Member of Parliament
- In office 2005–2006
- Preceded by: Shamsuddin Ahmed Ishaq
- Succeeded by: Muhammad Nazrul Islam

Member of Parliament
- Incumbent
- Assumed office 17 February 2026
- Preceded by: Muhammad Nazrul Islam

Personal details
- Born: 28 February 1972 (age 54) Narsingdi
- Party: Bangladesh Nationalist Party
- Spouse: Shirin Sultana

= Khairul Kabir Khokon =

Bangladeshi politician (born 1972)

Khairul Kabir Khokon is a Bangladesh Nationalist Party politician and a member of parliament for Narsingdi-1, who also currently serves as the party's Joint Secretary. He has been served as the president of Narsingdi District unit of Bangladesh Nationalist Party for a long time.

==Career==
Khokon was elected to Parliament in 2005 in a by-election from Narsingdi-1 as a candidate of the Bangladesh Nationalist Party. The seat fell vacant following the death of incumbent Member of Parliament Shamsuddin Ahmed Ishaq. He defeated independent candidate Shahadat Hossain Munna. The election was boycotted by the main opposition party, Awami League. The voting saw a low turnout and voting centers were forcefully taken over by Bangladesh Nationalist Party activists who chased away the polling agents of other candidates. His supporters attacked and burned the houses of his political opponents after his victory. He received a plot from the government of Bangladesh.

In March 2007, Giausuddin Al Mamun confessed to police that he and Khokon were involved in extortion of a businessman. Mamun retracted the confession in 2009 which he alleged was taken through torture.

In July 2008, Khokon attended a press conference demanding the release of former Prime Minister and chairperson of Bangladesh Nationalist Party, Khaleda Zia, who had been detained in the Zia Charitable Trust corruption case.

Khokon was sued in the murder case of Narsingdi Mayor Lokman Hossain in November 2011 but was cleared by the courts. The police also charged him with arson and vandalism. He was then president of Narsingdi District unit of Bangladesh Nationalist Party.
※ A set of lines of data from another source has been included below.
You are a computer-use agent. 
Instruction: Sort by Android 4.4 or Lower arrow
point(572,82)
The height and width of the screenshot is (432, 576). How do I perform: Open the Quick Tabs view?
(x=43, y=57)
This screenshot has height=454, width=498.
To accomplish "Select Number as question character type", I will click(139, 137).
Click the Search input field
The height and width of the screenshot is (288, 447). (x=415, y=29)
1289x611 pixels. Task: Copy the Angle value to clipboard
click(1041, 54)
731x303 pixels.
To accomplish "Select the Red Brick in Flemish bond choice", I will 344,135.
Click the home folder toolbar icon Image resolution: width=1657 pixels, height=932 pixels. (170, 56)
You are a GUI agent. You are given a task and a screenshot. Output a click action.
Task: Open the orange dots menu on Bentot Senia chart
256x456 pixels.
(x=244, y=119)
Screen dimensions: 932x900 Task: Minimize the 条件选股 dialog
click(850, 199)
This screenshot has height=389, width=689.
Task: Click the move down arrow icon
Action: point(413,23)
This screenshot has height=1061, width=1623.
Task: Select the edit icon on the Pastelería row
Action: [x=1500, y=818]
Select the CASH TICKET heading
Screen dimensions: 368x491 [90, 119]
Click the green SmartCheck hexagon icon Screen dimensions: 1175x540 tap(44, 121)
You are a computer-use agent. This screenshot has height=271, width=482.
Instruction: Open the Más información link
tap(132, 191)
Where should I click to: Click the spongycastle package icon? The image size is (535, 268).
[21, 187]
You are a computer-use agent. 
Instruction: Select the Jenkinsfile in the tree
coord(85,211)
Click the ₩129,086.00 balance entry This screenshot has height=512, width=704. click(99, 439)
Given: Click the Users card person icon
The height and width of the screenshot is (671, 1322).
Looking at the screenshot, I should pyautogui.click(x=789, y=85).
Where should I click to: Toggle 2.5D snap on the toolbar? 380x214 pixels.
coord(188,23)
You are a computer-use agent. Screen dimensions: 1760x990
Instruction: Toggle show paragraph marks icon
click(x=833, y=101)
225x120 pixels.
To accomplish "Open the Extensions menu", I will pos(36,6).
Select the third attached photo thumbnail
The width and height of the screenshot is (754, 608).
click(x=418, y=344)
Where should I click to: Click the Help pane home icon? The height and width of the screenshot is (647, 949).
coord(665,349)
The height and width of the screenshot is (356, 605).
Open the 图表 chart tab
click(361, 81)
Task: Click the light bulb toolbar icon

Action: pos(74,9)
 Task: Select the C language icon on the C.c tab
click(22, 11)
On 14 November, he was released from jail on bail. In December, the Parliamentary Standing Committee on the Home Ministry, criticised the police for charging Khokon with burning a train in Narsingdi and asked the police to arrest the real culprit. Abdus Salam, chairman of the committee, and Mujib-ul-Haque Chunnu, member of committee described the case as "baseless".

Khokon received bail on 6 January on a vandalism case from 18 December 2018. On 25 April 2012, Khokon's residence was surrounded by police to prevent him from participating in Bangladesh Nationalist Party protests. On 4 June, he was arrested by Detective Branch when he was leaving Dhaka Central Jail after receiving bail.

On 22 March 2016, Khokon was sued in an arson case along with 32 other Bangladesh Nationalist Party leaders.

In May 2017, Khokon was sent to jail in 10 arson cases from 2016 when the Bangladesh Nationalist Party was waging an anti-government movement. On 4 June 2017, he received bail in seven cases from 2007 to 2015. On 13 June, Bangladesh Supreme Court Justice Hasan Foez Siddique upheld his bail in five cases. On 18 June, the High Court Division ordered the government to let Khokon travel abroad for Hajj. On 10 October he was charged with assaulting police officers in a protest against filing cases against Khaleda Zia.

Khokon is the Senior Joint Secretary of the Bangladesh Nationalist Party. He was nominated by Bangladesh Nationalist Party to contest the 2018 Bangladesh General Election.

On 28 November 2019, Khokon received bail in a case over vandalism and assaulting police officers near the High Court along with Hafizuddin Ahmed.

On 15 September 2022, charges were framed against Khokon in the assault case from October 2017.